▶ **Set task 1**
Rewrite the lines of the records that follow the text as a Markdown table with the columns Row and Line, numbering each row. Skip blank lines, and leave the pictures out of the answer.

In “Drug Dealer” (1992), KRS-One makes the point that historically profits from crime have eased the path for many upwardly mobile Americans:
Drug dealer, understand historical fact Every race got ahead from selling drugs except Black We are under attack here’s another cold fact In the 30s and 40s the drug dealer wasn’t Black They were Jewish, Italian, Irish, Polish etc., etcetera Now in the 90s their lives are a lot better
Thugs with Drugs: The Rise of Gangster Rap
We treat this rap shit just like handlin weight
JAY-Z, “Rap Game/Crack Game” (1997)
Given the relationship between hip-hop music and street drug culture it’s not surprising that rap lyrics reference the many similarities between the music and drug business. The economic success of hip-hop music and culture created a new path to escape ghetto life. While many inner-city youth dreamed of a career in professional sports, achieving it required extraordinary physical attributes and gifts few are born with. Hip-hop provided the promise of fame and fortune to the verbally gifted who didn’t sing or dance. Anyone with the ability to write and deliver rhymes or create new beats could ostensibly become a star. As hip-hop continued to grow in popularity and influence, the numbers of young black men and women who sought to ride the hip-hop train to fame grew exponentially. However, as is true in many markets, the proliferation of hip-hop talent made it easy for the industry to exploit new and unsophisticated artists. Many artists were unaware that the commercial success of hip-hop culture was built on appealing to a different demographic than the group the music was initially created for. Record companies discovered a highly lucrative market for hip-hop in alienated suburban white youth who reveled in the violence, misogyny and criminality expressed in some hip-hop music which they adopted as the authentic experience of inner-city youth. By some estimates, 80 percent of hip-hop music is bought by white youth.

▶ **Provided data**
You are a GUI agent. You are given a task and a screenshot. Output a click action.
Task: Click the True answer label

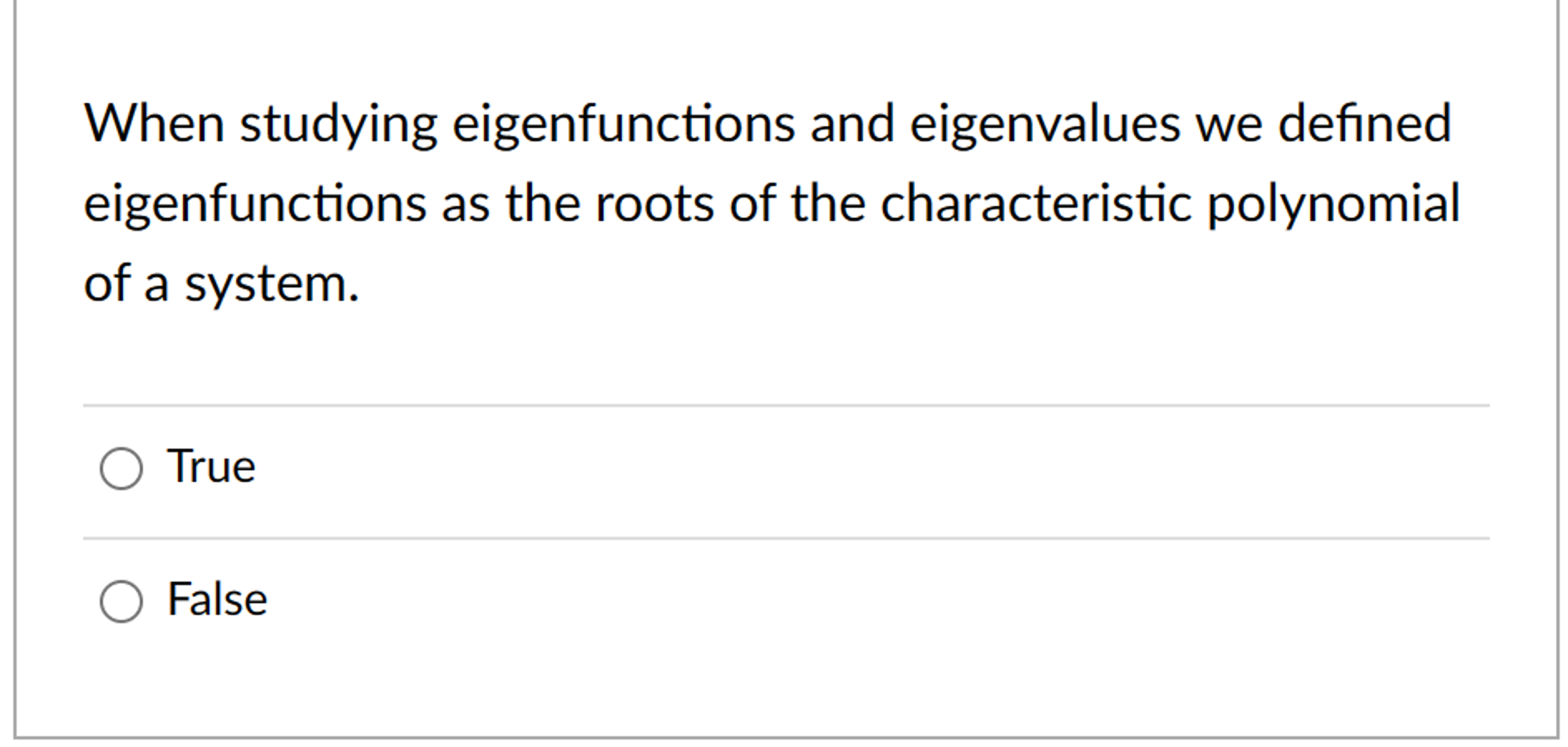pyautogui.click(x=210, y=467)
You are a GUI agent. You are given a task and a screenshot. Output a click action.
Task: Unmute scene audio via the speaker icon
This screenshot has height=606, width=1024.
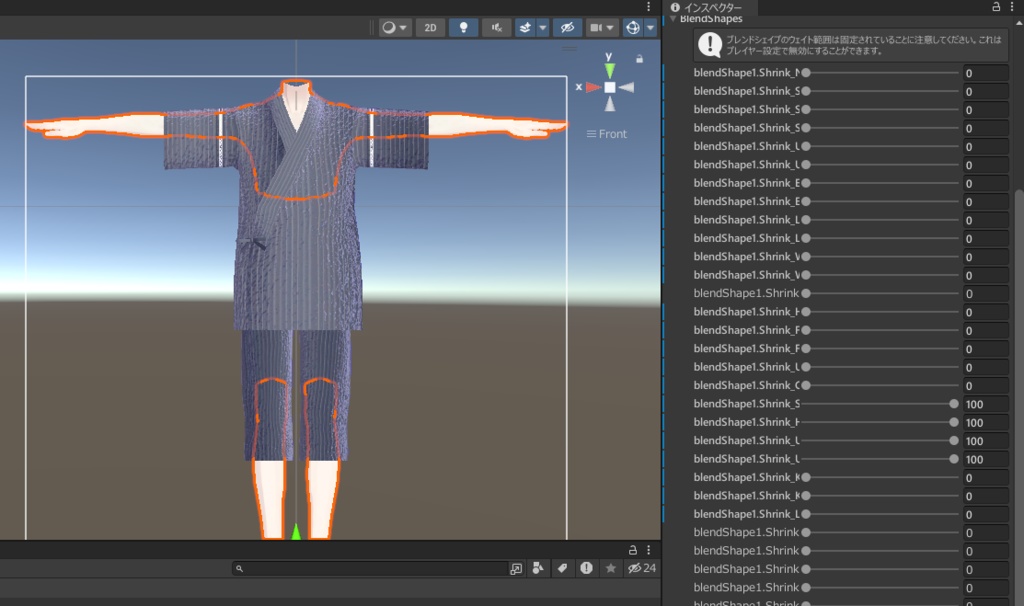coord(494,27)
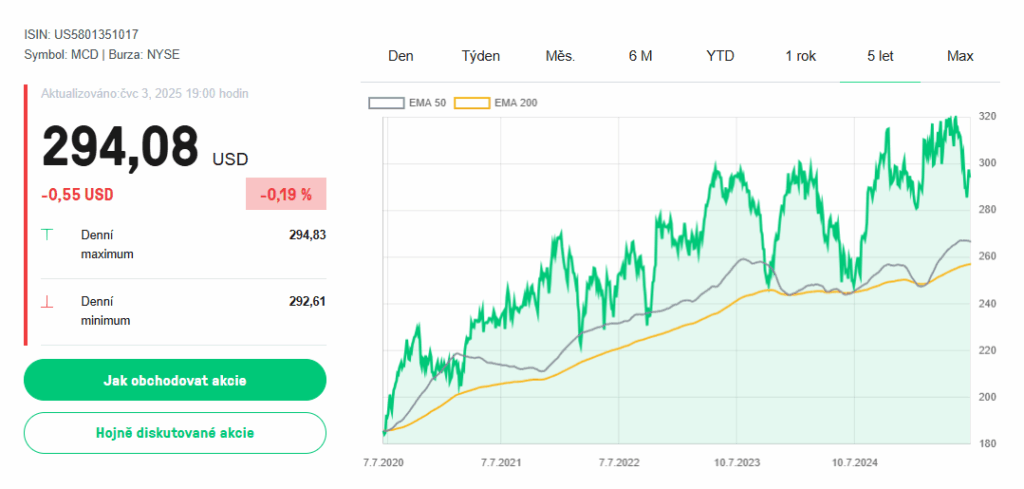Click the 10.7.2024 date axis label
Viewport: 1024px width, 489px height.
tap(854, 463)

▶ **Set task 2**
Answer these from the excerpt on gangster rap above, one line each:
(a) In what year was KRS-One's "Drug Dealer" released?
(b) Which JAY-Z track is quoted under the heading on the rise of gangster rap?
(c) By some estimates, what share of hip-hop music is bought by white youth?

▶ **Response 1**
| Row | Line |
|---|---|
| 1 | You are a GUI agent. You are given a task and a screenshot. Output a click action. |
| 2 | Task: Click the True answer label |
| 3 | pyautogui.click(x=210, y=467) |
| 4 | You are a GUI agent. You are given a task and a screenshot. Output a click action. |
| 5 | Task: Unmute scene audio via the speaker icon |
| 6 | This screenshot has height=606, width=1024. |
| 7 | coord(494,27) |
| 8 | Click the 10.7.2024 date axis label |
| 9 | Viewport: 1024px width, 489px height. |
| 10 | tap(854, 463) |

▶ **Response 2**
(a) 1992
(b) "Rap Game/Crack Game" (1997)
(c) 80 percent